Die ostlibyschen Soldaten und ausländischen Söldner der LNA ließen in den Städten Tarhuna und Beni Walid südlich von Tripolis, ihren letzten Hochburgen vor dem Totalrückzug, viele schwere Waffen und Munition zurück. Auf sozialen Medien kursieren Videos mit Kämpfern der Einheitsregierung aus Tripolis vor russischen Kampfhubschraubern und noch verpackten schultergestützten Sam- Luftabwehrraketen.

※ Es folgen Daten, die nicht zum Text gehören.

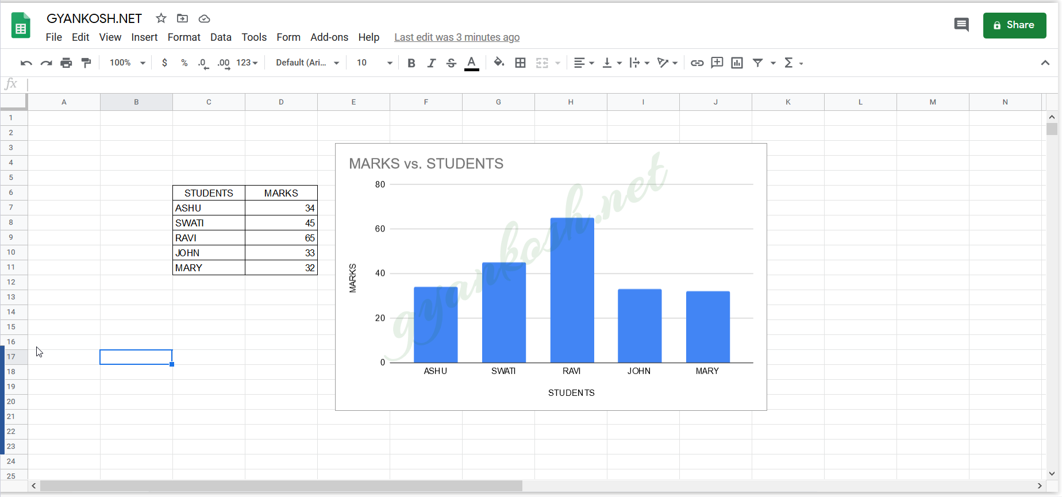The width and height of the screenshot is (1062, 497).
Task: Open the Format menu
Action: pyautogui.click(x=184, y=37)
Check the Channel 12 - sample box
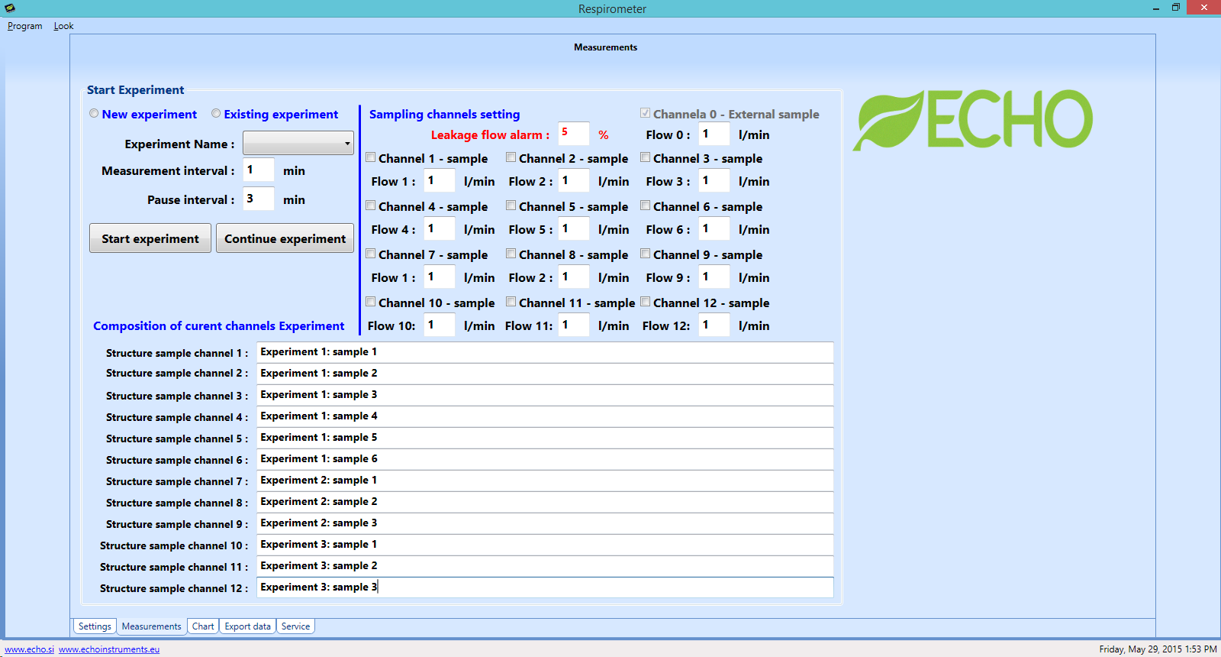Viewport: 1221px width, 657px height. [x=646, y=303]
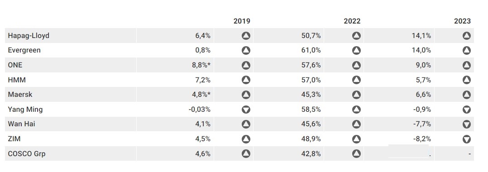This screenshot has width=488, height=172.
Task: Click Maersk's 2023 up-arrow icon
Action: click(467, 95)
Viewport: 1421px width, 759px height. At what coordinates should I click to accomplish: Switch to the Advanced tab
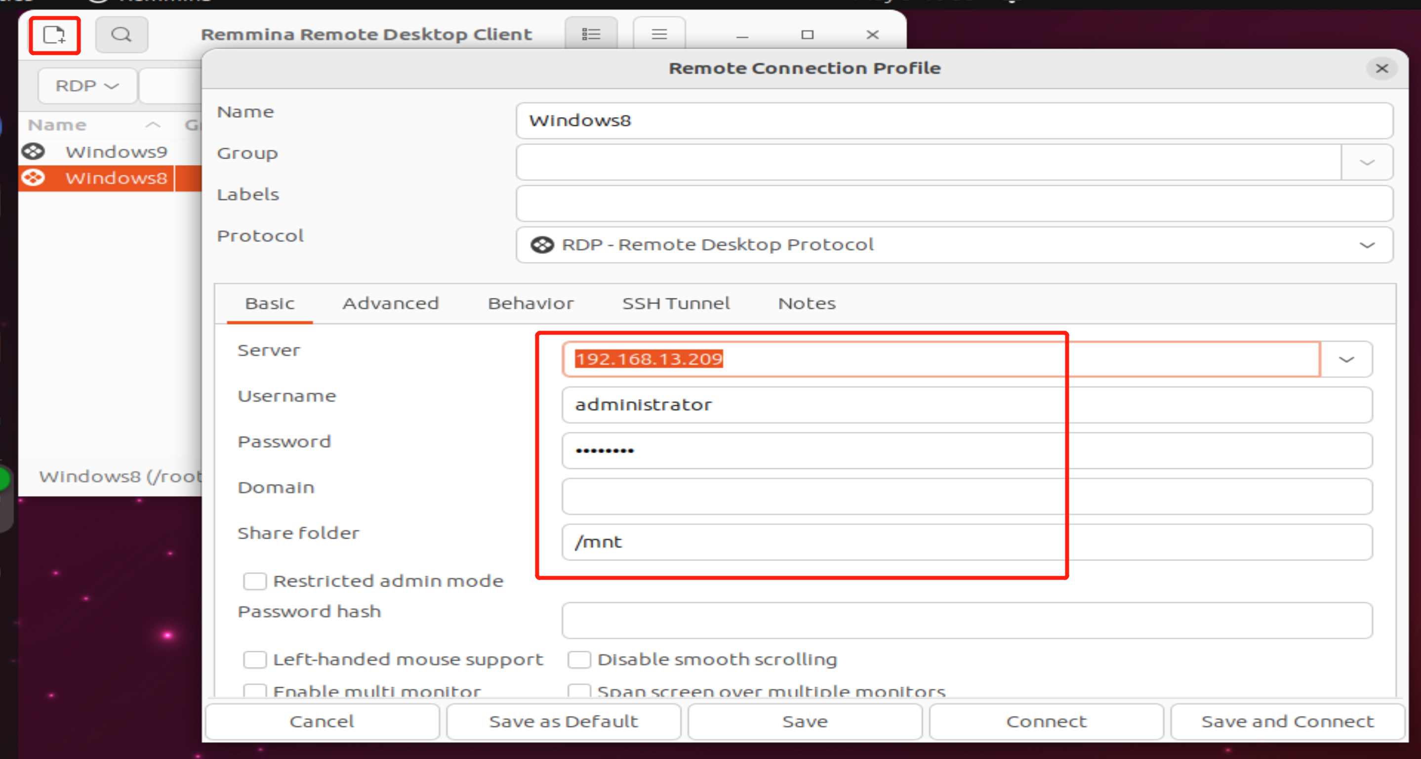(x=391, y=303)
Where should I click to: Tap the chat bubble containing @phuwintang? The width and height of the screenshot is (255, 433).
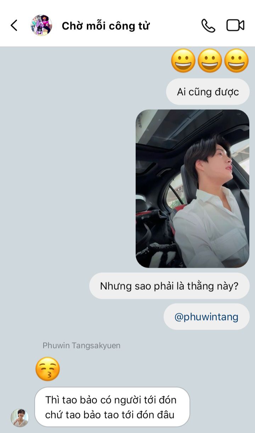[x=206, y=317]
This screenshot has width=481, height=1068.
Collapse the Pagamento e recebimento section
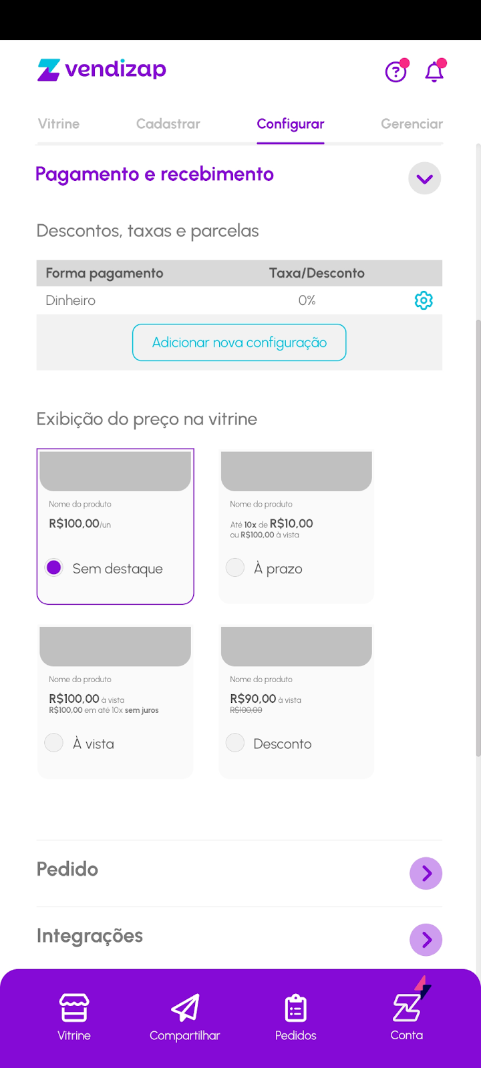pos(424,178)
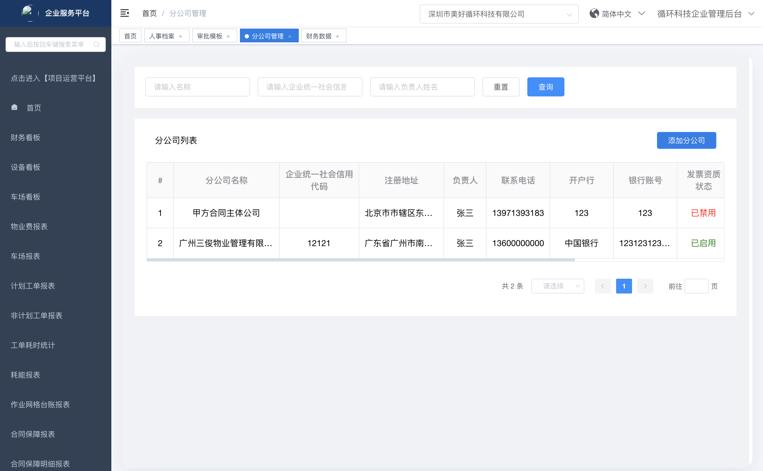
Task: Close the 人事档案 tab
Action: 180,36
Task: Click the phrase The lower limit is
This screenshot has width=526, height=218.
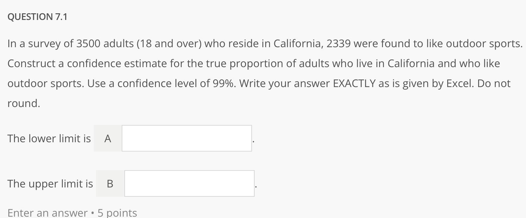Action: pos(49,138)
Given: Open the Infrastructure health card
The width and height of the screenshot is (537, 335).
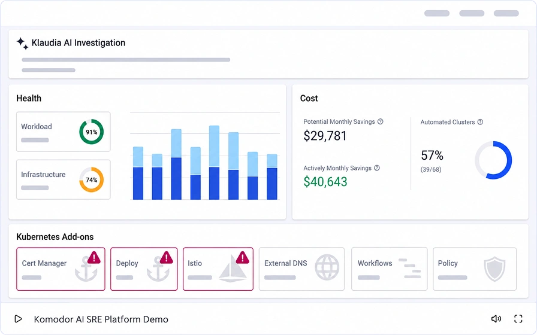Looking at the screenshot, I should tap(64, 179).
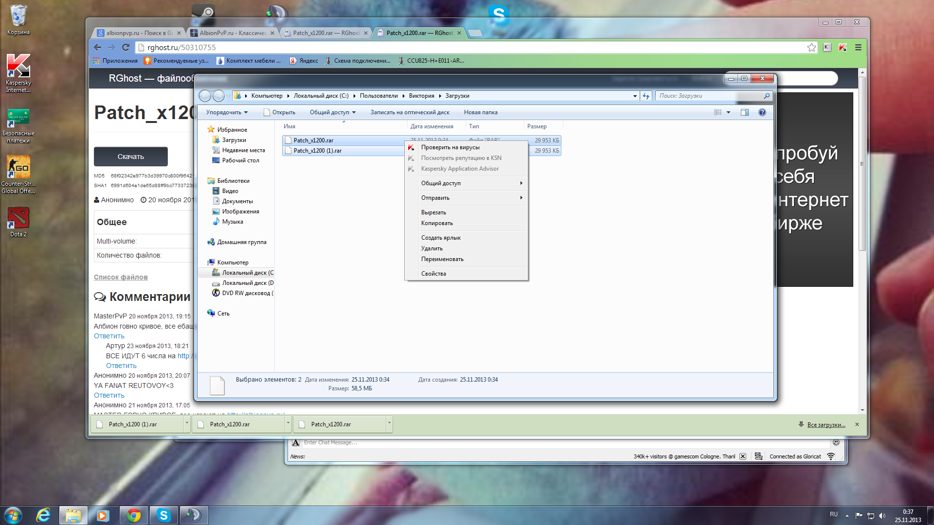The width and height of the screenshot is (934, 525).
Task: Select Свойства in the context menu
Action: tap(433, 274)
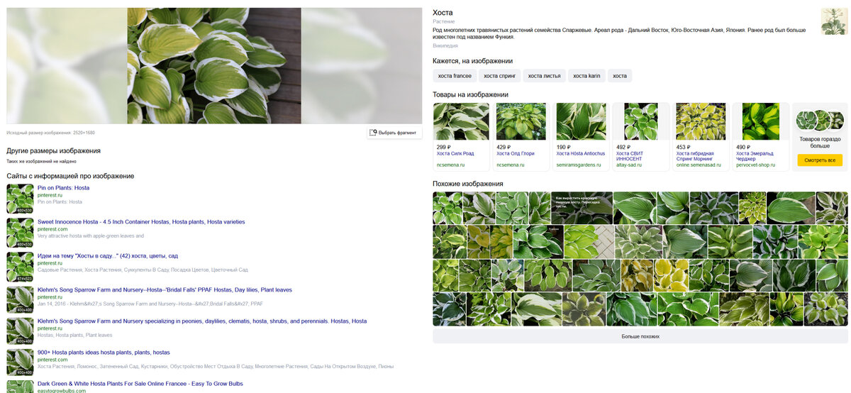Open the 'Хоста Hosta Antiochus' product image

[581, 121]
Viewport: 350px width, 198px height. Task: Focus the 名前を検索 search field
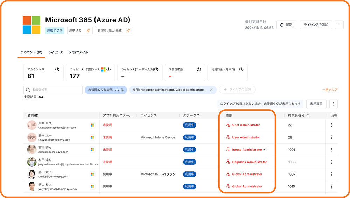click(x=56, y=90)
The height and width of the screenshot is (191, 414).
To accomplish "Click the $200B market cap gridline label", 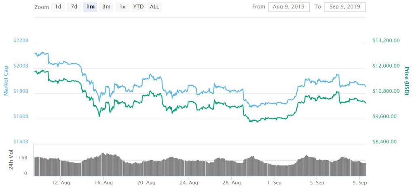I will coord(21,66).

Haftar steht vor einem Scherbenhaufen
Lange hatte Feldmarschall Haftar wie der sichere Sieger des Bürgerkrieges ausgesehen. Vor allem die aus den Vereinigten Arabischen Emiraten gelieferten russischen Pantsir-Raketen und chinesischen Wing-Loong-Drohnen garantierten seiner LNA die Lufthoheit. Doch mit dem im November geschlossenen militärischen Beistandspakt zwischen dem türkischen Präsidenten Tayiib Erdogan und dem libyschen Premierminister Fayez Serradsch wendete sich das Blatt. Türkische Militärberater, per Schiff gelieferte Panzer und angeblich mehr als 5000 syrische Söldner brachten Haftars Vormarsch zum Erliegen.
Nun steht Haftar vor dem Scherbenhaufen seiner Politik. Während sich seine flüchtigen Kämpfer in Ostlibyen neu formieren, reiste der General am Samstag zusammen mit Aguila Saleh, dem Präsidenten des in Ostlibyen tagenden libyschen Parlaments, nach Kairo – Ägypten ist neben den Emiraten der wichtigste Verbündete der Haftar-Allianz.
Bei einer Pressekonferenz mit seinen libyschen Gästen verkündete Ägyptens Präsident Abdelfattah al-Sisi einen ab Montag um 6 Uhr geltenden Waffenstillstand, den Beginn von Friedensverhandlungen in Genf und den Abzug der ausländischen Kämpfer aus Libyen – eine „Kairo-Initiative“, um den Krieg im Nachbarland zu beenden.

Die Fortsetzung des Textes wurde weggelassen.